Yet again, I find myself awestruck at the nature of God's word.
I continue along in the study of James and it seems every day, this book with which I consider myself wholly familiar, as I have memorized it and poured over it lovingly, reveals new facets to me. As though I never knew it before.
And this is the nature of a book written by God. Words whispered by the Creator of the Universe, the Inventor of Humanity, the Author of Humanity's Salvation into the ears and hearts of flesh and blood who wrote those words faithfully down on paper. Words which have lingered protected and strangely new and fresh despite the thousands and millions of seconds that have passed since the original ink dried on the page.
The nature of those words is that they are supernatural. God cannot breathe something without it becoming something amazing and beyond our understanding. And breathe He did, our Scriptures into existence. And supernatural they truly are.
Mysterious, deeper than they seem to be, new and revelatory, connected and entwined from Old Testament to New Testament, from histories to prophecies, poetry and admonition, testimonies and true stories...I will never cease to marvel as long as I live.
I have been a Christ-follower since I was a little girl - age 5, to be precise. And I have spent much of my life studying and digging and seeking to know more of the God I love through the words He left me. And from one day to the next, the same familiar passage can reveal layer after layer, depth after depth, truly piercing my soul and always captivating me.
James 1:19 says "Every good gift and every perfect gift is from above, and comes down from the Father of lights, with whom there is no variation or shadow of turning."
Literally, every good thing in our lives is from God. Not from a happy coincidence. Not from a karmic kudos. Not self-generated or naturally occurring. FROM GOD.
And here's where this just GOT me. The word "perfect" used by James is the word teleios. The expanded definition of teleios is "that which has achieved or reached its goal, objective, purpose."
I quote Beth Moore here: "Out of God's astounding grace, a very imperfect person can still receive a delightfully perfect gift precisely because it's perfect for her. God's gifts are given with goals. They're perfect because they're perfecting. They don't just give today. They give toward every tomorrow."
Think of something good in your life that you'd consider a gift. Now think of something really big, a really special gift. Got it pictured? Now, ask yourself if it's possible that such a gift is a perfecting gift - something that continues to transform you - perfect you - move you closer to the goal and objective God has designed for you.

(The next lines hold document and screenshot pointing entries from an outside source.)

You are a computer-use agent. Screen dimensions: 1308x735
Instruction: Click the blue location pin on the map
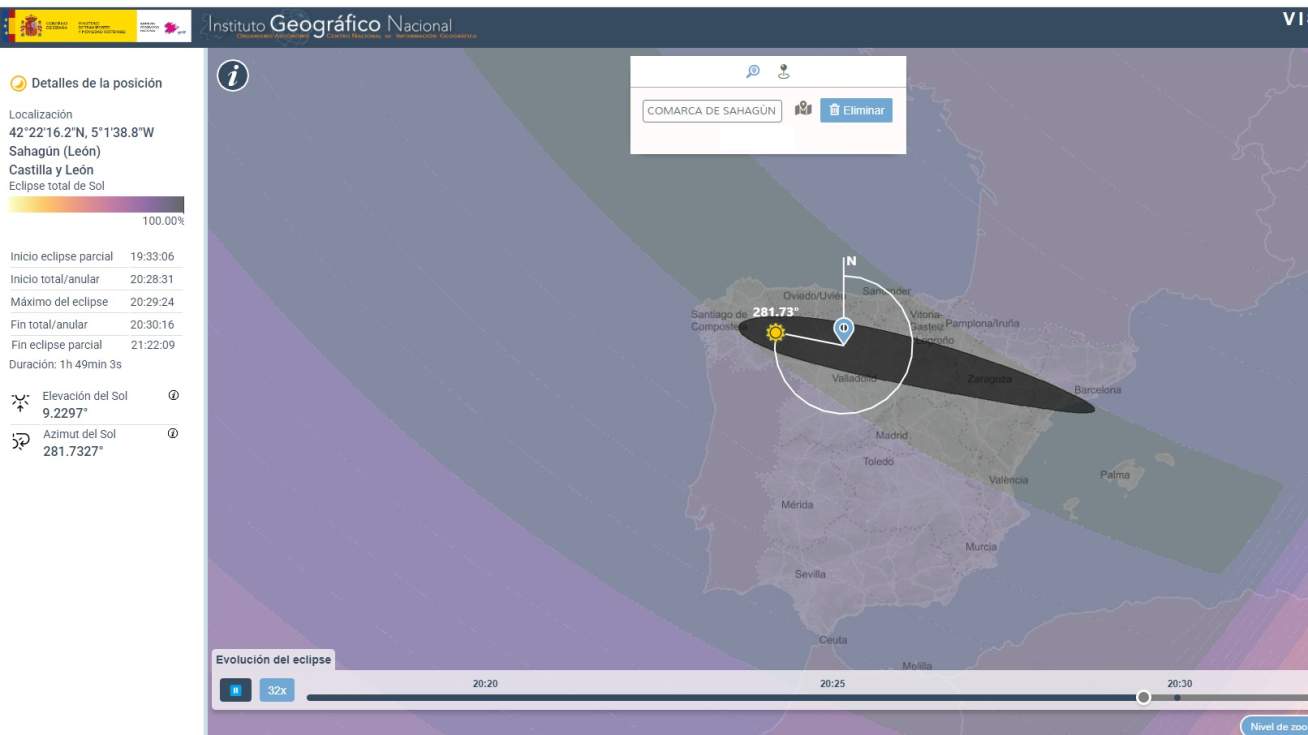843,330
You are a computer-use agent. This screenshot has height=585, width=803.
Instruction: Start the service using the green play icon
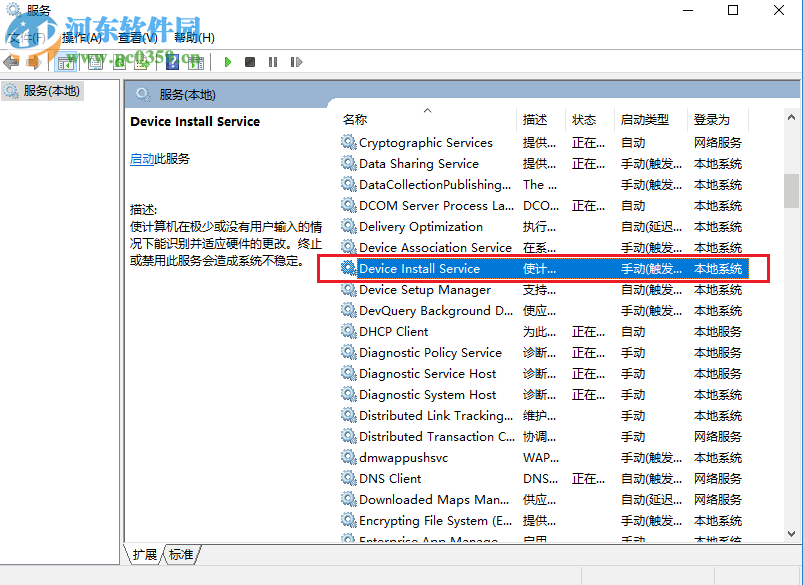click(x=228, y=62)
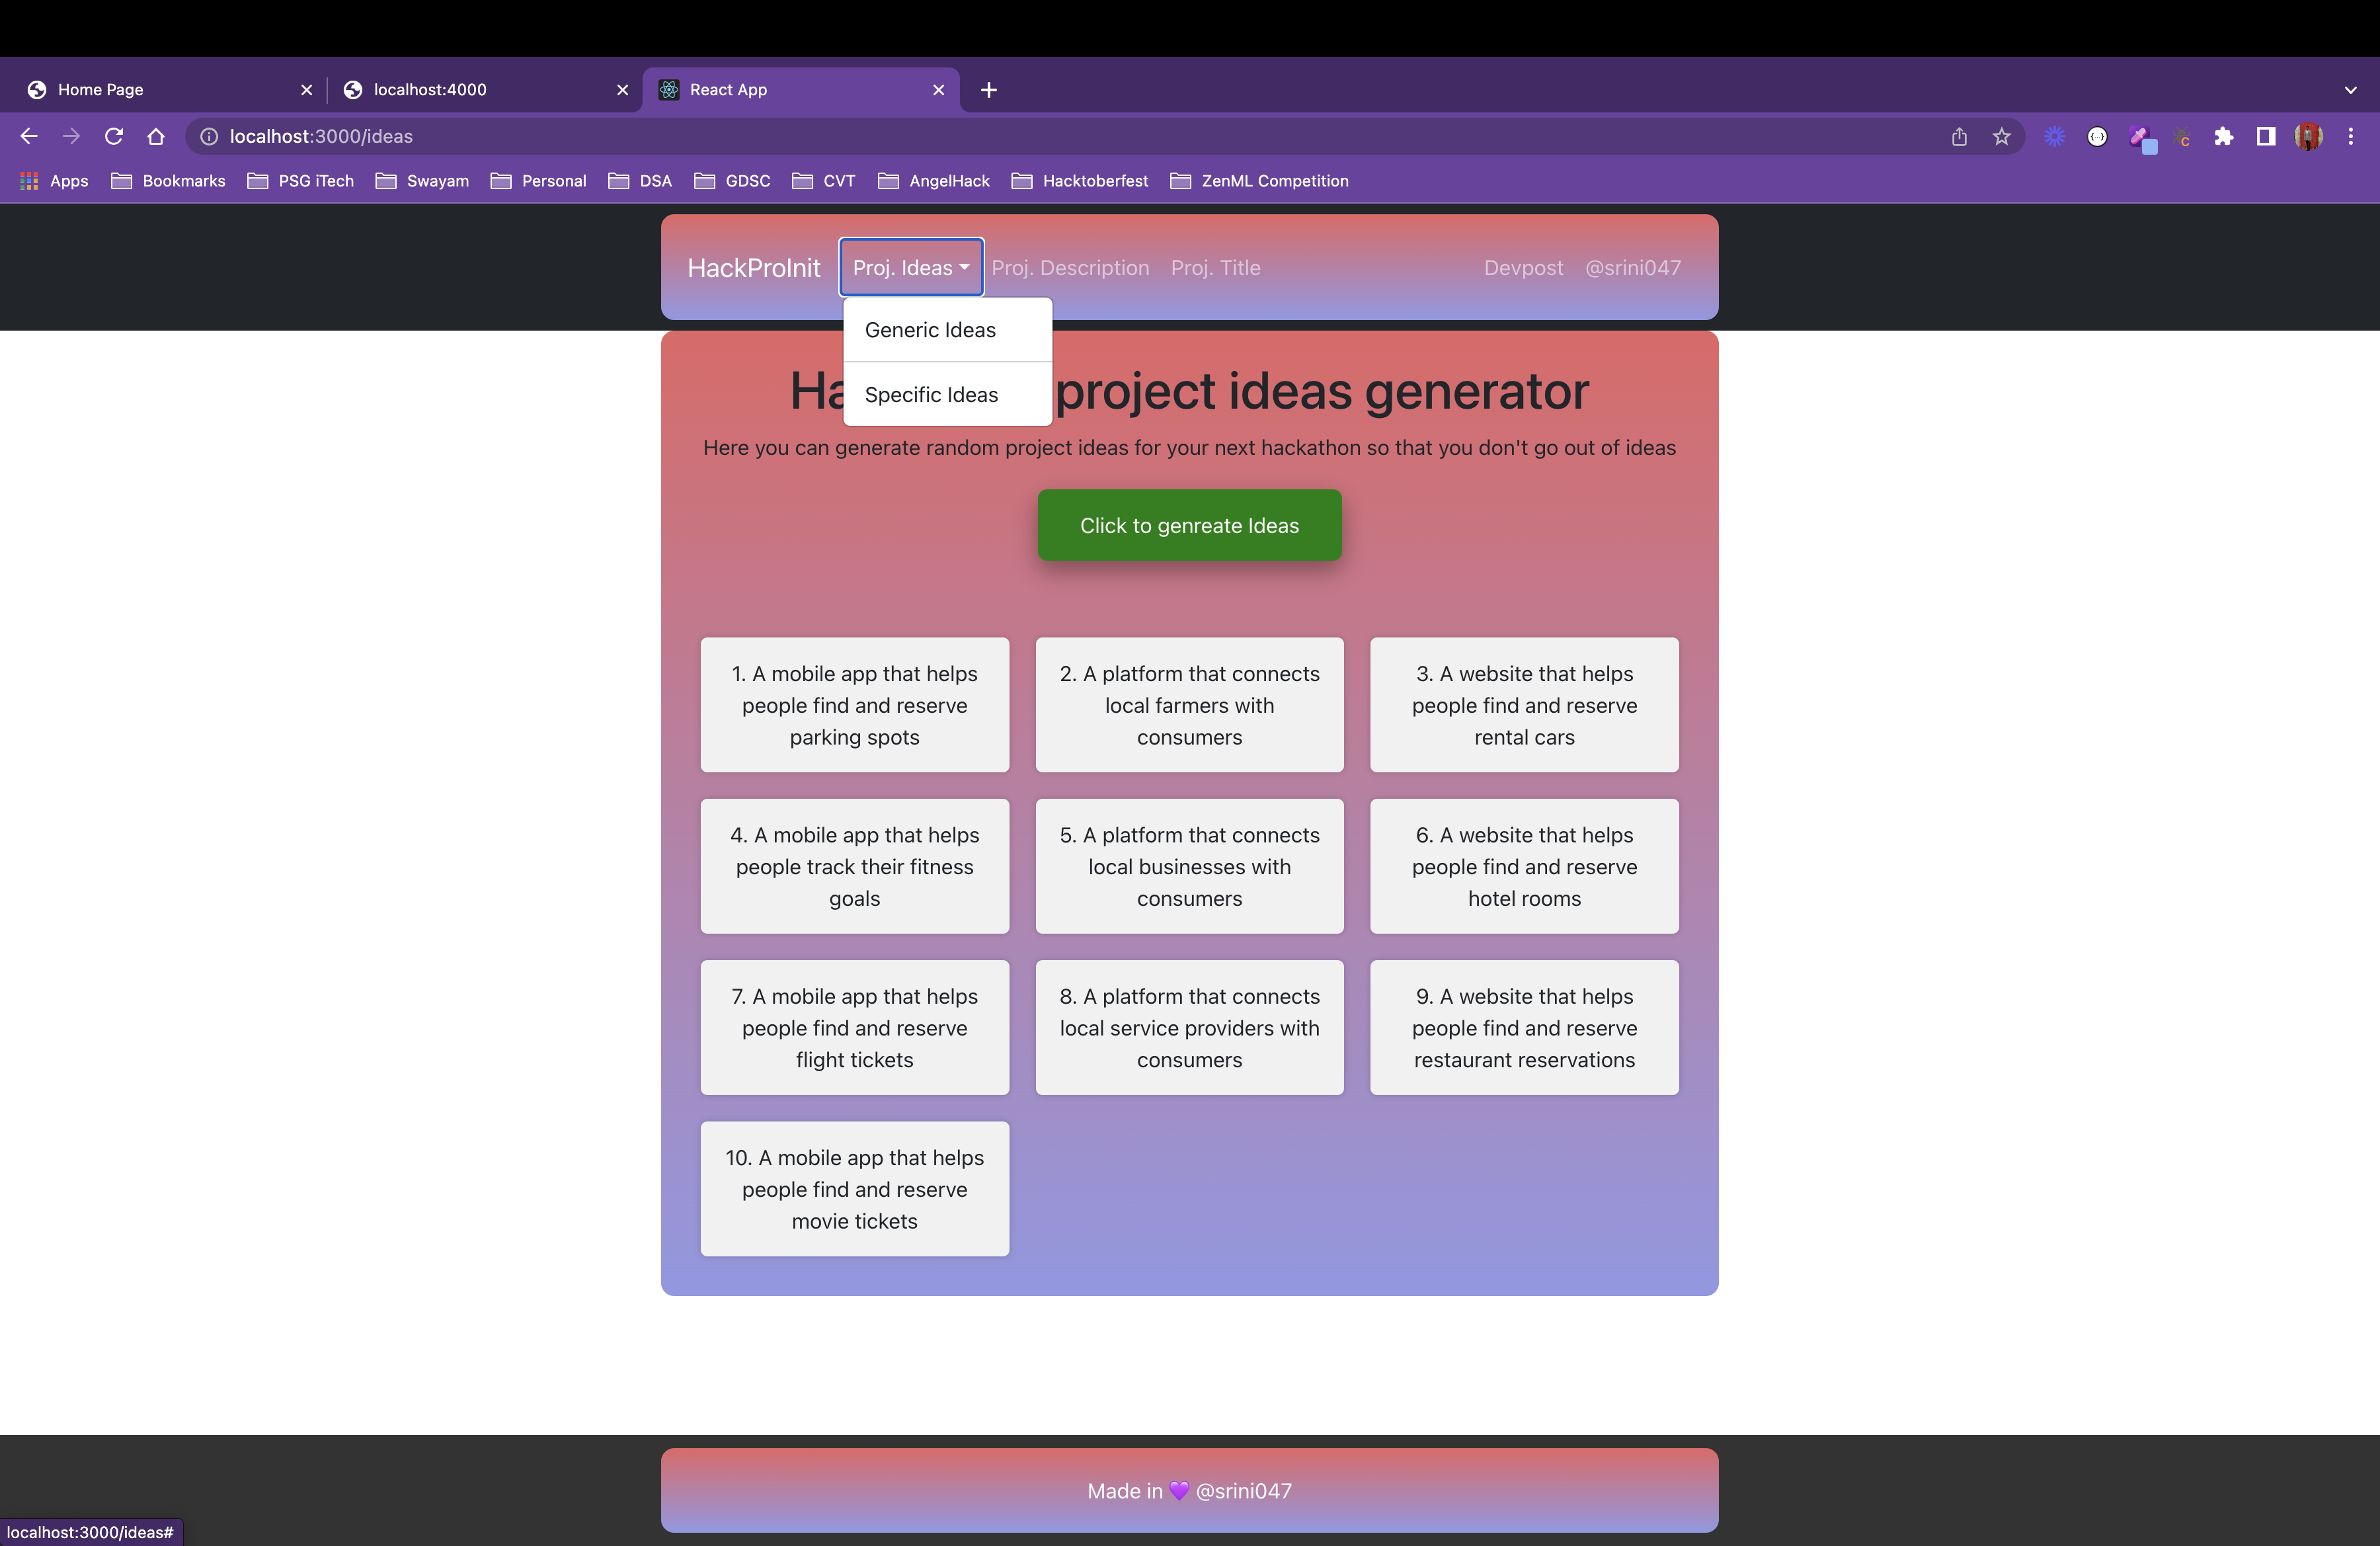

When doing this study the other day, I immediately thought of the most amazing miracle that has ever happened to me and Kyle - the miracle of the enormous, unexpected raise that Kyle received, out of the blue, almost 6 years ago. Brooklyn was about 7 months old and I was working while she was in daycare and it was eating me alive. I desperately wanted to stay home with her - a feeling I found bizarre considering that not so long ago, I hadn't ever wanted children, much less to be a stay at home mom. Long story short, having just moved into our current home, it was impossible for me to quit my job. Kyle's salary was nowhere close to what we would need to cover expenses. We needed a miracle.
We got one. Unexpectedly, mind-blowingly, a bonafide miracle. God prompted Kyle's fabulous boss to suddenly and "spontaneously" reassess Kyle's value to the company and adjust his compensation accordingly. It was the kind of news that brought Kyle and I to our knees sobbing in praise and thanksgiving before this incredibly gracious gift-giving God we serve.
It was a perfect gift. It was a perfecting gift.
That gift allowed me to quit my job and stay home and be a mommy full-time to my precious daughter. And now the two little boys with whom we've subsequently been blessed. Gifted with, shall we say?
And I will say, unequivocally, that every moment spent as a full-time mother and wife, God has used to perfect me. Not that I am perfect, obviously - I am daily being transformed more and more into the image He desires for me; the woman He intends for me to be; I am working towards His goal for me, His objective, His masterpiece of me. I am being perfected daily as a result of that perfect gift.
Is that not stinkin awesome?????
I have further given this thought and realized, ok, my husband - another perfect and perfecting gift. My children - oh yeah. Precious and perfect and DEFINITELY used by God to perfect me as well as just give me joy every day.
I am so overwhelmed by this God of mine. So blown away that He would be so generous to me. To all who love Him and seek Him and follow Him. And so grateful that He rewards our quests to know Him more deeply by revealing deeper and deeper facets of Himself.